(begin)
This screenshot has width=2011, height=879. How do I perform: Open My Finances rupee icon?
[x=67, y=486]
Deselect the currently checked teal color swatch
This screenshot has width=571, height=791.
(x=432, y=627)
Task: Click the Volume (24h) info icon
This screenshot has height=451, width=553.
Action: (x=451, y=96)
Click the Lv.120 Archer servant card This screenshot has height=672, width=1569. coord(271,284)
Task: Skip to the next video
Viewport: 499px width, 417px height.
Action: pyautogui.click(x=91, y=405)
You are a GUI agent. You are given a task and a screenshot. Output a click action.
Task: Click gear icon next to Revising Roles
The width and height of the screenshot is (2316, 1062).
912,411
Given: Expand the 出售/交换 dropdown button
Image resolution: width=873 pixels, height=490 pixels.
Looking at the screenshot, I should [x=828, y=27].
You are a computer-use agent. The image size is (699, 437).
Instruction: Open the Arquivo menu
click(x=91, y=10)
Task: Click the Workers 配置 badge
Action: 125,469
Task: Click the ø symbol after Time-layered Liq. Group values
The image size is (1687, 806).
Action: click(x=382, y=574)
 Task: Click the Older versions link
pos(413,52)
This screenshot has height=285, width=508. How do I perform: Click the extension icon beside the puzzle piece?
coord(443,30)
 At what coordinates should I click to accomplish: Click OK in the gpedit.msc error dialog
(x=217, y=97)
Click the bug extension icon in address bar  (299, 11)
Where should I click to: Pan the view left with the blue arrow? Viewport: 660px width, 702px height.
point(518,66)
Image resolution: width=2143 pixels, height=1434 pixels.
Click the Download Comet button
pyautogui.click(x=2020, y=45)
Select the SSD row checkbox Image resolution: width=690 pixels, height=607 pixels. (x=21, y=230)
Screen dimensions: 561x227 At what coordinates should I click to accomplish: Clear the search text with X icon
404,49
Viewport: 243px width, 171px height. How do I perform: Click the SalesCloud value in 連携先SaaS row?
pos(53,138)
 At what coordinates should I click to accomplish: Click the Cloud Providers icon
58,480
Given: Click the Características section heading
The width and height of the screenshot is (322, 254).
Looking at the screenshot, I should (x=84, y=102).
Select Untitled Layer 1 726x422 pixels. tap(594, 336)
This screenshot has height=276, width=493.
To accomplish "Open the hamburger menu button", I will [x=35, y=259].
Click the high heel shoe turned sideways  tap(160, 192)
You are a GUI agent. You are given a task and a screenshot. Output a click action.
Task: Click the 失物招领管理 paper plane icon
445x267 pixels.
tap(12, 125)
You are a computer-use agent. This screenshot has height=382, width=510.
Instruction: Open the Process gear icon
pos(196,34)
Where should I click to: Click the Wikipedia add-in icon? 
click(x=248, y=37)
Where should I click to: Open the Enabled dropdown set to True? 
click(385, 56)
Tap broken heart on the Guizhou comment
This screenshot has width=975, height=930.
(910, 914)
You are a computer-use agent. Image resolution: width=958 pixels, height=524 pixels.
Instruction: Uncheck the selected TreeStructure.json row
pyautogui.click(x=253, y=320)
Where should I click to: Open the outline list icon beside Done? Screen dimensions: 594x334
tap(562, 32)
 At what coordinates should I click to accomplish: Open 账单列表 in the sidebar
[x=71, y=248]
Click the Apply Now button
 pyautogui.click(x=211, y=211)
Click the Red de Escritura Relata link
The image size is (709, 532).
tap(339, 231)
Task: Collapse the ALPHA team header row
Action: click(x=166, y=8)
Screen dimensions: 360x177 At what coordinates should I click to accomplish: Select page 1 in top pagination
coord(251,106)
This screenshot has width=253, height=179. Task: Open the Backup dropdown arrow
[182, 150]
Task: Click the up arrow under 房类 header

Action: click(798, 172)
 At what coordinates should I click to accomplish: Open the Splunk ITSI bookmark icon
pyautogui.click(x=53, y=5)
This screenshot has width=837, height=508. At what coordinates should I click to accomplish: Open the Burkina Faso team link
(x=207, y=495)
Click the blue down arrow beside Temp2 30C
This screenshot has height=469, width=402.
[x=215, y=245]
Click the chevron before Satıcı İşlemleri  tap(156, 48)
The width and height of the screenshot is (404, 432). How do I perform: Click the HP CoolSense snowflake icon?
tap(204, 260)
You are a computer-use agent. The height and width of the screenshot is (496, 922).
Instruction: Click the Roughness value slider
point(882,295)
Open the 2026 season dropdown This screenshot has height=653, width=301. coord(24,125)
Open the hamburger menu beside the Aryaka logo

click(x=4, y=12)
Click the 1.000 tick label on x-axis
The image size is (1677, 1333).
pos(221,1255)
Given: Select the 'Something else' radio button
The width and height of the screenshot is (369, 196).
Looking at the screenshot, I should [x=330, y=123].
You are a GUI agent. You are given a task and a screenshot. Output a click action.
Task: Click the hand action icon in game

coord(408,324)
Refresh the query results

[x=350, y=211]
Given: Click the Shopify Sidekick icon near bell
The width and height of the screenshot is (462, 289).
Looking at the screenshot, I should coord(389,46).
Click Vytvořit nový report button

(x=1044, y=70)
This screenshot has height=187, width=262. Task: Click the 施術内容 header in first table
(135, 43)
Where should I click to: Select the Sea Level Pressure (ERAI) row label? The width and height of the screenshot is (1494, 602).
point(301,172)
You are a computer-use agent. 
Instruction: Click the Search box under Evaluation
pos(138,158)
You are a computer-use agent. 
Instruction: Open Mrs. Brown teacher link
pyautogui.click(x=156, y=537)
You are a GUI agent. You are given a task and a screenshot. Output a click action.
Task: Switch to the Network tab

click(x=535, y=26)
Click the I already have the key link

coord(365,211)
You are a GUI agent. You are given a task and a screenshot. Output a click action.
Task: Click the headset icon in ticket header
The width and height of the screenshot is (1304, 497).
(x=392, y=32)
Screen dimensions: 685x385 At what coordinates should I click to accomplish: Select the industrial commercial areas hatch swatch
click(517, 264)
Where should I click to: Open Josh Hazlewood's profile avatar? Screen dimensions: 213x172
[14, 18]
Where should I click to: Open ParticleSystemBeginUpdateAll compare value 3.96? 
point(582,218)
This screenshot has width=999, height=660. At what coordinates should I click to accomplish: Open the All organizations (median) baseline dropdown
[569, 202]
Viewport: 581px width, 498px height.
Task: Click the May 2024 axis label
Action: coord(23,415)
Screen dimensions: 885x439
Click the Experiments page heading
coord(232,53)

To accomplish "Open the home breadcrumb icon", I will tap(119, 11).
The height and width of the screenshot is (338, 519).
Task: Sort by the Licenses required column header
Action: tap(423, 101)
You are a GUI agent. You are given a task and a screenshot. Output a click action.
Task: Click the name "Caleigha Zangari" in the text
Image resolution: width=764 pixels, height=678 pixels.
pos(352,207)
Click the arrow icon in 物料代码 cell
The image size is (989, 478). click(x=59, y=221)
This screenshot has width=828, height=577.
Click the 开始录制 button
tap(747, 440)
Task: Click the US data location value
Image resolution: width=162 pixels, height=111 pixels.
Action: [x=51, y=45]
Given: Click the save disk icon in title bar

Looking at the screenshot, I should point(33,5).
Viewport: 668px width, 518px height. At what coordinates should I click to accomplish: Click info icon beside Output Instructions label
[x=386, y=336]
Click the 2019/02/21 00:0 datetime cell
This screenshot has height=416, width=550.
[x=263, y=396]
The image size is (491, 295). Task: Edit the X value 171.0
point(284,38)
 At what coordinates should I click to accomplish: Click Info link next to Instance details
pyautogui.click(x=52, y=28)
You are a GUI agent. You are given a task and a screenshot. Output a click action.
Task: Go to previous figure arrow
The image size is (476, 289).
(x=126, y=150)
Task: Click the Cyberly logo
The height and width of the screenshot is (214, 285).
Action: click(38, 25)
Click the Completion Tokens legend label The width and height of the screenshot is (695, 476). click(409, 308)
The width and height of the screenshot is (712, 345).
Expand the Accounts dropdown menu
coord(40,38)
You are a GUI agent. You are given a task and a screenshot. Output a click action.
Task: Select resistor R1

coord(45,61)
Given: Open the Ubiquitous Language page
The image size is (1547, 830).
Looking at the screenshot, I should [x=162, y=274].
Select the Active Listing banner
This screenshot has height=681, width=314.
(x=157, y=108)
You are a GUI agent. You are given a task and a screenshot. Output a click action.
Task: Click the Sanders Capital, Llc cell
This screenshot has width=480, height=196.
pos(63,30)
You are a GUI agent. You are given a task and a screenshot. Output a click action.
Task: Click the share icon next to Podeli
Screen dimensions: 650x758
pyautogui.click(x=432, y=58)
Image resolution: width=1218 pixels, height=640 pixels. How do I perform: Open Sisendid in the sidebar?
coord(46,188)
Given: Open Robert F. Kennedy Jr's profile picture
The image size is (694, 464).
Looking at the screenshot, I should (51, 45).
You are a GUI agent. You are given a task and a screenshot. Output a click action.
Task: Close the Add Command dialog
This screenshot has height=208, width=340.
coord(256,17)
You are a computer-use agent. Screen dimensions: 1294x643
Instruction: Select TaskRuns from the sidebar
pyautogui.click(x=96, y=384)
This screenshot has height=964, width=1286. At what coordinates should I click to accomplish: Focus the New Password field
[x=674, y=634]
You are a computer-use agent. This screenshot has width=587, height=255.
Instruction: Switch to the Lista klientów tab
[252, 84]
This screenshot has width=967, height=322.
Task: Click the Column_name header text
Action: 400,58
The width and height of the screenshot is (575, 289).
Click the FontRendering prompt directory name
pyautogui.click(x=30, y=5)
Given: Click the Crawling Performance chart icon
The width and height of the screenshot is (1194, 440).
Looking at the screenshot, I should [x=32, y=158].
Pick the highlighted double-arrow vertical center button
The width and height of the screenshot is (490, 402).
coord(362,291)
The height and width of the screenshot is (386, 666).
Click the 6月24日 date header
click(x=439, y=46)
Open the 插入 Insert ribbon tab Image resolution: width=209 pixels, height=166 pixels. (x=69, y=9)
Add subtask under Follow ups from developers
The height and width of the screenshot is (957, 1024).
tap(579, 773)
(end)
PROBLEM TO WORK ON: Copy out the records exactly, everything from the line that contains "Click the blue down arrow beside Temp2 30C" down to the line that contains "(x=392, y=32)", with both of those lines included.

FINISHED TASK:
Click the blue down arrow beside Temp2 30C
This screenshot has height=469, width=402.
[x=215, y=245]
Click the chevron before Satıcı İşlemleri  tap(156, 48)
The width and height of the screenshot is (404, 432). How do I perform: Click the HP CoolSense snowflake icon?
tap(204, 260)
You are a computer-use agent. The height and width of the screenshot is (496, 922).
Instruction: Click the Roughness value slider
point(882,295)
Open the 2026 season dropdown This screenshot has height=653, width=301. coord(24,125)
Open the hamburger menu beside the Aryaka logo

click(x=4, y=12)
Click the 1.000 tick label on x-axis
The image size is (1677, 1333).
pos(221,1255)
Given: Select the 'Something else' radio button
The width and height of the screenshot is (369, 196).
Looking at the screenshot, I should [x=330, y=123].
You are a GUI agent. You are given a task and a screenshot. Output a click action.
Task: Click the hand action icon in game

coord(408,324)
Refresh the query results

[x=350, y=211]
Given: Click the Shopify Sidekick icon near bell
The width and height of the screenshot is (462, 289).
Looking at the screenshot, I should coord(389,46).
Click Vytvořit nový report button

(x=1044, y=70)
This screenshot has height=187, width=262. Task: Click the 施術内容 header in first table
(135, 43)
Where should I click to: Select the Sea Level Pressure (ERAI) row label? The width and height of the screenshot is (1494, 602).
point(301,172)
You are a computer-use agent. 
Instruction: Click the Search box under Evaluation
pos(138,158)
You are a computer-use agent. 
Instruction: Open Mrs. Brown teacher link
pyautogui.click(x=156, y=537)
You are a GUI agent. You are given a task and a screenshot. Output a click action.
Task: Switch to the Network tab

click(x=535, y=26)
Click the I already have the key link

coord(365,211)
You are a GUI agent. You are given a task and a screenshot. Output a click action.
Task: Click the headset icon in ticket header
The width and height of the screenshot is (1304, 497).
(x=392, y=32)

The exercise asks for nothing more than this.